ATL is headquartered in Hong Kong, with subsidiaries in Ningde and Dongguan, China, as well as India.

== Relationship with CATL ==
Huang Shilin co-founded ATL along with Zeng Yuqun in 1999, and would later become the vice chairman and Zeng's second in command at CATL.

CATL was formed in 2011 as a spin-off of ATL's EV battery division.

In 2021, Ampace was founded as a joint venture between ATL and CATL. The company is headquartered in Xiamen. While ATL has generally specialized in small batteries such as those used in smartphones and laptops, and CATL has specialized in large batteries used in EVs, Ampace has focused on medium sized batteries such as those used in electric scooters, UAVs, and power tools.

In April 2022, ATL and CATL partnered to establish a joint venture called the "Xiamen Ampcore Technology Limited" to further expand into the electric vehicles business. Xiamen Ampcore Technology Limited's capital is 5 billion RMB, with ATL having a 30% stake and CATL having a 70% stake. The same year, ATL and CATL also established a battery pack joint venture called "Xiamen Ampack Technology Limited" capital is RMB 1 billion, with ATL holding 70% and CATL holding 30%. ATL established Xiamen Ampeak Technology Limited, in which ATL owns 100% of the shares, as a holding company of the two joint ventures.

In January 2024, Ampace launched a battery management system (BMS) intended to improve safety and reliability in medium sized applications. Other products developed by Ampace include the Andes 600 Pro, a 600 watt portable power station, and the Kunlun series ultra-long lifecycle batteries.

== Relationship with TDK ==
TDK acquired ATL in 2005 for about US$100 million. ATL had been in financial difficulty before the acquisition. ATL is a consolidated subsidiary of TDK, which holds a 100% equity stake in the company. It went on to become the largest supplier of smartphone batteries, and in the year to March 2023 it posted revenue above ¥500 billion and net profit above ¥90 billion.

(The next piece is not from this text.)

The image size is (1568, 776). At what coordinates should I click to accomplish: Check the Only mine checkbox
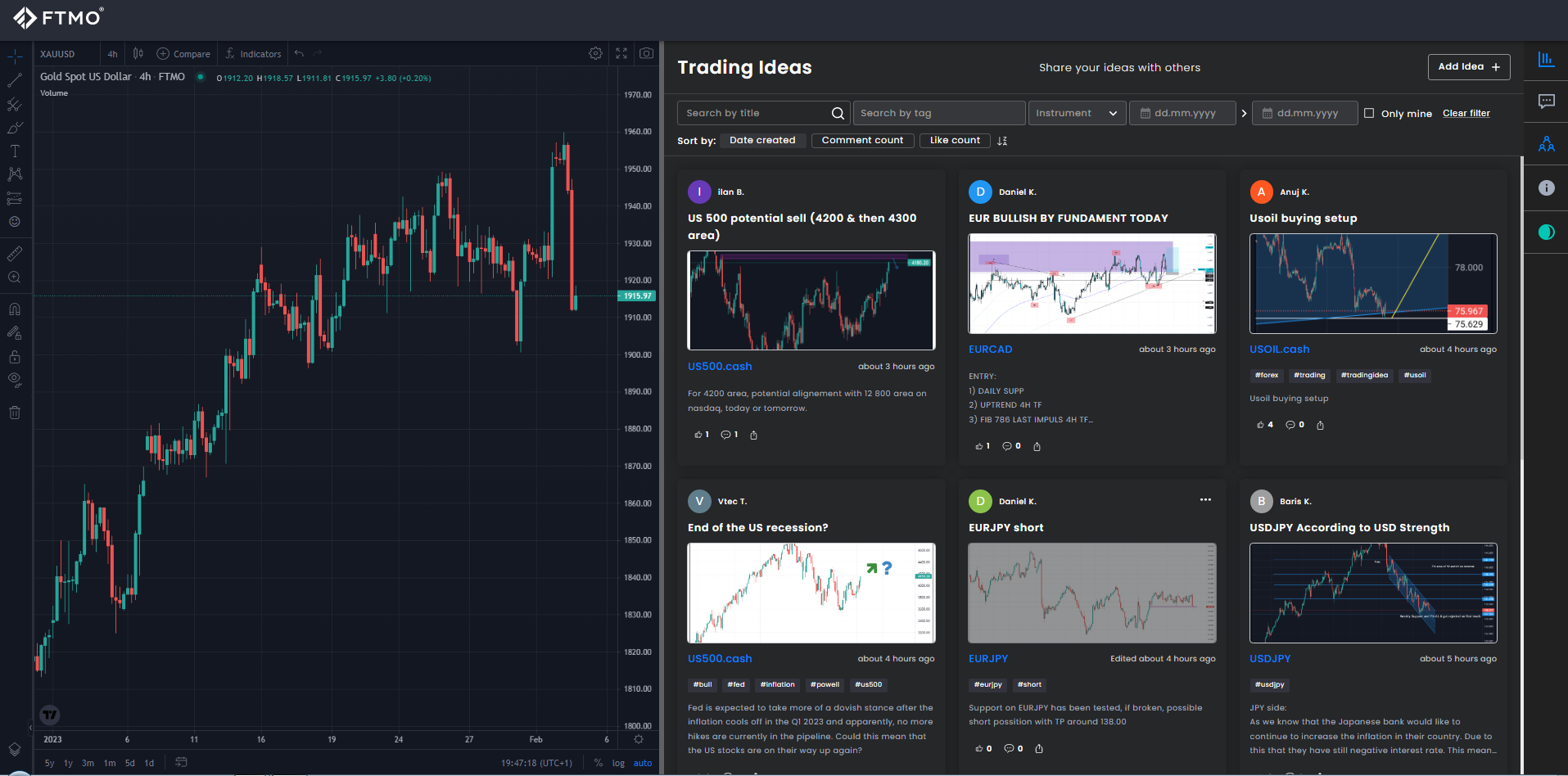(x=1369, y=113)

In 2022, TDK expanded ATL's business beyond smartphone batteries into medium-sized batteries for products such as electric scooters, residential energy-storage systems, and cellular base-station power supplies, with the goal of doubling its lithium-ion battery revenue over the following five years. It pursued this in part through joint ventures with CATL focused on mid-sized cells. ATL recorded approximately ¥740 billion (US$6.4 billion) in the year to March 2021, accounting for about half of TDK's revenue.

TDK's 2024 medium-term business plan identified small rechargeable batteries for smartphones and personal computers as the core of its battery business, projecting an average annual growth rate of 2–3% for its battery and power-supply business through fiscal 2026 and planning about ¥320 billion of capital investment over the three years from fiscal 2024. The small batteries are made by ATL, which is pursuing higher energy density through high-value-added products such as cells using silicon-anode technology. Its main production bases are in China, but, citing geopolitical risk, production is also carried out in India, where a new plant in Haryana was scheduled to begin production in 2025.

ATL began selling lithium-ion batteries with silicon anodes in 2023. Later versions stored more energy than comparable graphite-anode batteries, and TDK planned to begin mass production of third-generation silicon-anode cells in 2025, driven by the spread of artificial-intelligence features in mobile devices. TDK reported higher sales of small-capacity rechargeable batteries, ATL's main product line, in the fiscal year ended March 2026.

In May 2026, TDK announced that its subsidiary Amperex Technology (Singapore) Pte. Ltd. would acquire 100% of the shares of Malaysia-based Linergy Power Sdn Bhd, making Linergy a wholly-owned subsidiary, as part of efforts to diversify battery production outside China.